In Budapest erlebe ich wie selten zuvor, wie untrennbar der Journalist und der Mensch in einem doch sind. Der professionelle Panzer, den man sich im Nachrichtengeschäft schon aus Selbstschutz zulegt, bekommt angesichts des tausendfachen Elends Löcher. Doch Tränen in den Augen und Wut im Bauch sind sicherlich keine gute Arbeitsgrundlage für einen Korrespondenten.

Tim Heller

Hilfreich ist, dass ich neben Nachrichtenminuten und langen Beiträgen für die Früh den Fokus auf Live-Talks legen kann. Jeden Tag stehen zwischen 30 und 40 dieser Gespräche an, in denen ich schildere, was ich sehe: das Leid der Menschen um mich herum und die fast völlige Abwesenheit von organisierter, professioneller Hilfe. Natürlich dreht sich die Berichterstattung auch um den Streit zwischen ungarischer und deutscher Regierung, um das Dublin-Abkommen und die EU-Uneinigkeit. Wichtig ist mir aber, dass es hier jenseits der politischen Ebene, auf der sicherlich jeder seine eigene Meinung und Überzeugung hat, um eine ganz konkrete humanitäre Notsituation geht.

"No camp, no Hungary"

Tim Heller berichtet von den Geschehnissen im Zug.
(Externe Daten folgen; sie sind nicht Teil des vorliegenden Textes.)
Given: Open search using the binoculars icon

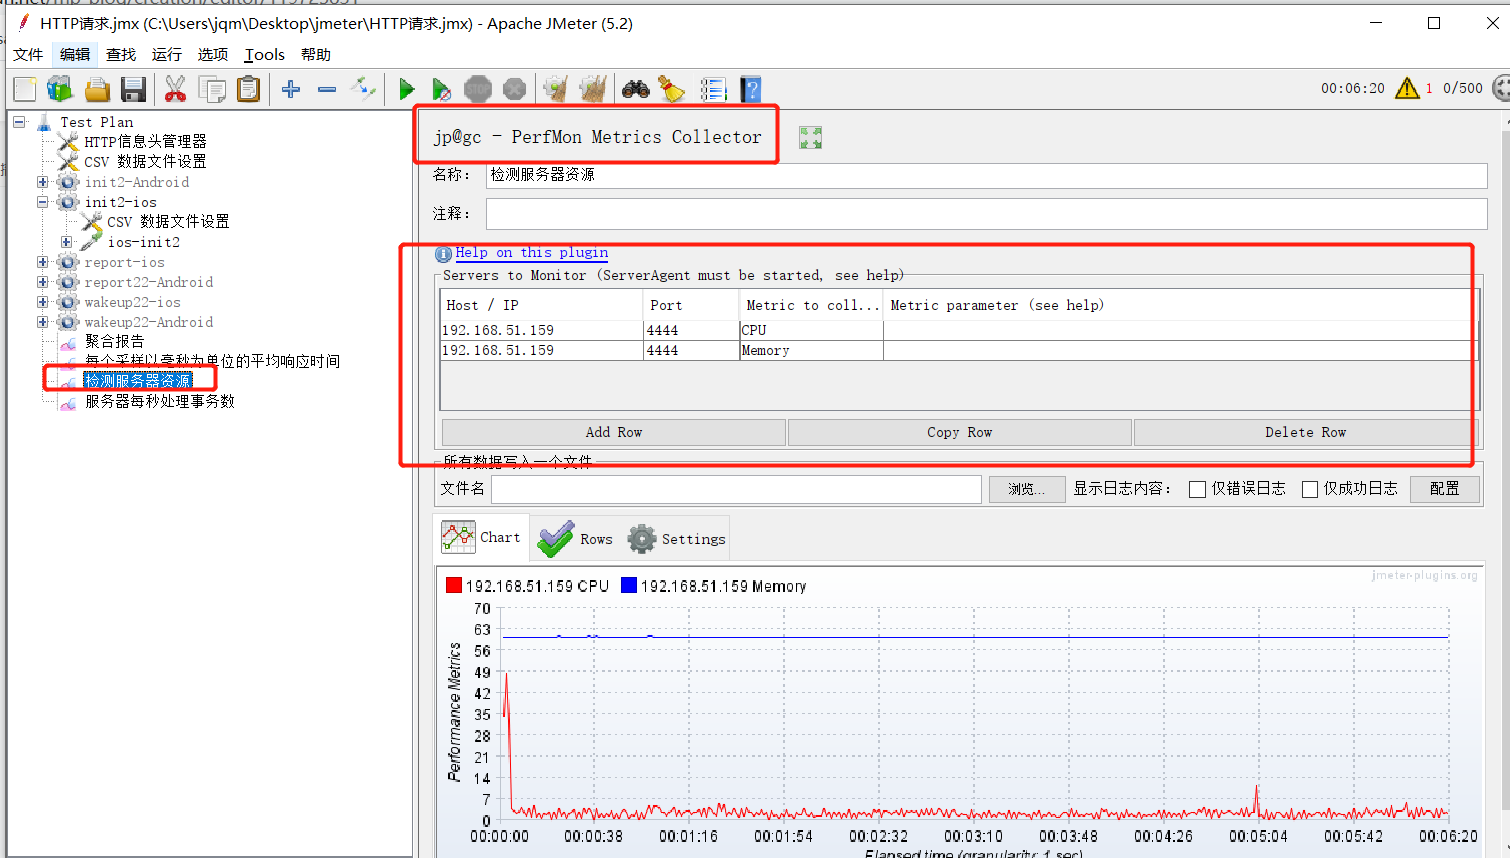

Zugespitzt zeigt sich das zwei Tage später, als ich unter der brennenden Sonne auf dem Bahnsteig des kleinen Provinzortes Bicske sitze, etwa 40 Kilometer von Budapest entfernt. Zehn Meter entfernt von mir steht der Zug, der am Vortag den Keleti-Bahnhof vermeintlich in Richtung Österreich verlassen hat, dann aber hier gestoppt wurde, um die Flüchtlinge in ein Lager zu bringen.

Vor ihm, nur durch einen Zaun und zwei Gleise von mir getrennt, blicke ich in die Gesichter der Menschen, die noch 24 Stunden zuvor die Ausfahrt ihres Zuges bejubelt und beklatscht haben.
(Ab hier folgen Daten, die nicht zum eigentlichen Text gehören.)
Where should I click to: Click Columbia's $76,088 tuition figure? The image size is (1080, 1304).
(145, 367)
"No camp, no Hungary", so steht es jetzt mit Rasierschaum auf einen der Waggons gesprüht. Die verzweifelten Rufe und Sprechchöre der Flüchtlinge bilden den Hintergrund der Live-Gespräche, die ich mit Laptop, Headset, Skype und LTE-Stick für die verschiedenen ARD-Sender führe.
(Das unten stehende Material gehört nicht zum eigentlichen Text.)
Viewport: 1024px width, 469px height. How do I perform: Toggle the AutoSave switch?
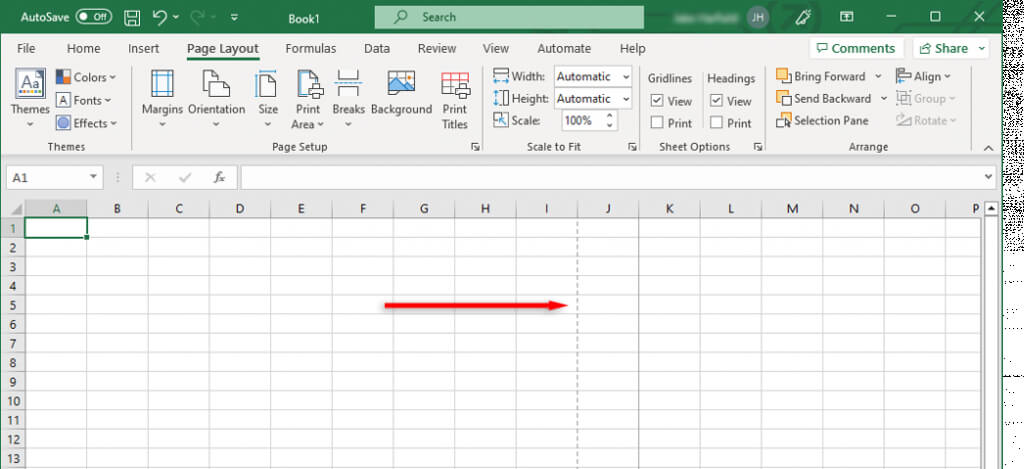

Treck von tausenden Flüchtlingen

Im Laufe des Nachmittags verschärft sich die Lage dann weiter, als die Behörden plötzlich einen Güterzug einrollen lassen, der uns Journalisten den Blick auf die Ereignisse nehmen soll. Einige hundert Menschen versuchen die Flucht entlang der Bahngleise Richtung Westen, ein Flüchtling kollabiert und stirbt, Spezialkräfte der Polizei in Kampfmontur führen schließlich die Übriggebliebenen in Busse ab. Über all das berichte ich live im ARD-Hörfunk und parallel auf Twitter, mit Unterstützung vor Ort von unserem Stringer Attila Poth und aus Wien vom famosen Studio-Team, namentlich Andrea Fellner-Mohr, Karin Straka und Jan Heier.

Flüchtlinge auf der Autobahn

Auf der Rückfahrt nach Budapest dann die nächsten unglaublichen Bilder: Auf der Autobahn kommt uns der Treck der tausenden Flüchtlinge entgegen, die vom Keleti-Bahnhof zu Fuß Richtung Österreich unterwegs sind. Später in der Nacht werden sie von Bussen aufgesammelt und zur Grenze gebracht.

Flüchtlinge kommen am Hauptbahnhof in München an.

Am folgenden Tag sehe ich, wie diese Menschen in Österreich und Bayern mit Applaus empfangen und von Freiwilligen versorgt werden. Budapest und Biczske, Wien und München – gegensätzlicher könnten die Bilder wohl kaum sein. Am Ende meiner Vertretungszeit gibt es also doch noch das, was wir Journalisten nicht allzu oft erleben dürfen: ein kleines Happy-End – wenn auch nur für den Moment.